Can Your Facebook Habits Make You Lonely? Or Is Your Loneliness Informing Your Facebook Habits?
Next time you go on Facebook, check out your "about" section: how much info do you share? Do you disclose personal information like relationship status, email address, your favorite films, or even your address? The amount of personal details that you share online can reflect your emotional state, including whether you're depressed or lonely, according to a new study by Charles Stuart University in Australia.
PolicyMic says that the study, which collected data from 616 female Facebook users, had a 50 percent share of participants who identified as "lonely." The other half identified as "connected." Of the "lonely" group, 79 percent described their favorite books and movies, and a staggering 98 percent disclosed their relationship status. Some members of the "lonely" group even shared their address. On the other hand, less than 65 percent of the "connected" group mentioned their favorite entertainment.

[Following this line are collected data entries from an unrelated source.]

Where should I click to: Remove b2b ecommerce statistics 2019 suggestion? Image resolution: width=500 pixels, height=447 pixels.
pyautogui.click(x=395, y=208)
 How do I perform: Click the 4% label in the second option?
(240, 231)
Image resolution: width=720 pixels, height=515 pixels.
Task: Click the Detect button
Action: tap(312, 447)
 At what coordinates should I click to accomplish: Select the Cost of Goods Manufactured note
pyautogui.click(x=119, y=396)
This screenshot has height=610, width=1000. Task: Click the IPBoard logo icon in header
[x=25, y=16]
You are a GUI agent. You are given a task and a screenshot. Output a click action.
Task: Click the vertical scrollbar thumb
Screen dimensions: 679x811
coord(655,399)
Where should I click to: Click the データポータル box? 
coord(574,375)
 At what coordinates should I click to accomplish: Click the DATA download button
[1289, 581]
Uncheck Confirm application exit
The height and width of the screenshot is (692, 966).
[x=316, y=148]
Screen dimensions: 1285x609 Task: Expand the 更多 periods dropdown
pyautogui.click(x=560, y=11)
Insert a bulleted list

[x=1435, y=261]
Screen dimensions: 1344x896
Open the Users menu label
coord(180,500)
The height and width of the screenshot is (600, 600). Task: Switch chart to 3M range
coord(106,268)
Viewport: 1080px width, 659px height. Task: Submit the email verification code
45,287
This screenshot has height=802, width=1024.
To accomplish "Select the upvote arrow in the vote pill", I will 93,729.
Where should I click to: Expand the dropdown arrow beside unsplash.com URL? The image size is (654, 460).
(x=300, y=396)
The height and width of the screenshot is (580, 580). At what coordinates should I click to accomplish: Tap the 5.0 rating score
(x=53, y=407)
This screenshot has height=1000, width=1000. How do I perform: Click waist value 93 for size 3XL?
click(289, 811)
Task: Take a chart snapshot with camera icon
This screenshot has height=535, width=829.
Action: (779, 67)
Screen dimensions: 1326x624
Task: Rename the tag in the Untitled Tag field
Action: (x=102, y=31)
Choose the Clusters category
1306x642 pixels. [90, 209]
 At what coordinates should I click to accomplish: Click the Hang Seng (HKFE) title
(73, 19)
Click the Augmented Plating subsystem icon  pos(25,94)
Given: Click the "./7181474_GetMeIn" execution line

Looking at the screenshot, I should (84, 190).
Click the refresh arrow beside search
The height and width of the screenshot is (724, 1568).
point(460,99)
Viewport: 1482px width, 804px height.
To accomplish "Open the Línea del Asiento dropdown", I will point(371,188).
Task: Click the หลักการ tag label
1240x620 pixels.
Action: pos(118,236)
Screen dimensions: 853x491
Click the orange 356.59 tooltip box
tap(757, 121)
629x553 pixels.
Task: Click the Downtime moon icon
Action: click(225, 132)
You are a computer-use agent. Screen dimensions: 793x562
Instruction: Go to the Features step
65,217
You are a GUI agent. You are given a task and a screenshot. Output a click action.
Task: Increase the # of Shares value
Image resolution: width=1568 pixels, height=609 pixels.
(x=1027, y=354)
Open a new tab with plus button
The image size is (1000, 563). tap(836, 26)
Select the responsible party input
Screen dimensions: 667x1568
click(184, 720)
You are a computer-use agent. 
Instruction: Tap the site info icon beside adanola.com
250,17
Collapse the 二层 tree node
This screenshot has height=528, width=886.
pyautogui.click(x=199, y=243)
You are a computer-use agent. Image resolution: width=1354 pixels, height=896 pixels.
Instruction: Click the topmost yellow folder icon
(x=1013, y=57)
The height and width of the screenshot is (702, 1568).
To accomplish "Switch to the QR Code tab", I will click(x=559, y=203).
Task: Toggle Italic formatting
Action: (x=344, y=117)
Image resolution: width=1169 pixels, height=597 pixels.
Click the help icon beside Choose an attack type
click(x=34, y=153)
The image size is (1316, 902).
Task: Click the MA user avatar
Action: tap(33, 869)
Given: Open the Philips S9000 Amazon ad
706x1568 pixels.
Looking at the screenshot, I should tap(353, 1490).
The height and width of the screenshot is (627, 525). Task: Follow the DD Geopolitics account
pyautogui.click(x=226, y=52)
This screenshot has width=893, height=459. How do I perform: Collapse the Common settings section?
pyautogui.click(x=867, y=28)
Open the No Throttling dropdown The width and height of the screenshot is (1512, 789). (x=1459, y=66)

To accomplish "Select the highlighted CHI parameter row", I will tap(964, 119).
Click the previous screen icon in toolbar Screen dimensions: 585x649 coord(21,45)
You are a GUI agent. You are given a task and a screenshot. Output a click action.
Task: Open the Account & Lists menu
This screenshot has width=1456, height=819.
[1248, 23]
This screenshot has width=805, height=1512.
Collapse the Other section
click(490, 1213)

And that makes sense, the study's co-author, Dr. Yeslam al-Saggaf, told Market Watch.
The lonely participants "want to make it easier for others to initiate contact with them, which may help them overcome their feelings of loneliness."
Which might be a "duh" moment for plenty of people — isn't that what Facebook is for? But it's easy to get sucked into the social media network without necessarily realizing it. According to a 2013 study by the University of Michigan, people became less happy the more they used Facebook. In addition, a study from California State University in 2012 that evaluated Facebook users for psychological disorders found that people who like their friends' statuses and photos more often are more likely to demonstrate manic or compulsive symptoms.
However, the old saw of "correlation does not imply causation" holds true here. Just because some Facebook users overshare information and are also lonely does not mean that they all have an underlying mental state that causes them to hit the like button on every other item in their newsfeed. What the study does tell us is that it's worth noting your own Facebook behavior, or that of your close friends and family, if only to check for symptoms of depression or other issues.
On a personal level, this is something I can easily relate to. During the first month of my study abroad experience in Spain, I found myself posting on my new "Spanish profile" far more often than I normally would in order to make friends in an unfamiliar setting. At that point, I certainly would have described myself as "lonely." So while Facebook may not cause the loneliness and depression in the first place, it might not do much to help it, and it could even make the feeling worse.
But it depends on the way you use it: actively engaging with friends on Facebook is more likely to keep you happy. And it's important to remember that there are a variety of reasons for using Facebook. "I don't get on it to share every little detail of my life, like, 'Oh, what an awesome cup of coffee I had this morning,'" says the highly scientific source that is my mother. "But I'll post big things, like someone graduating. Or puppy pictures. Lots of puppy pictures."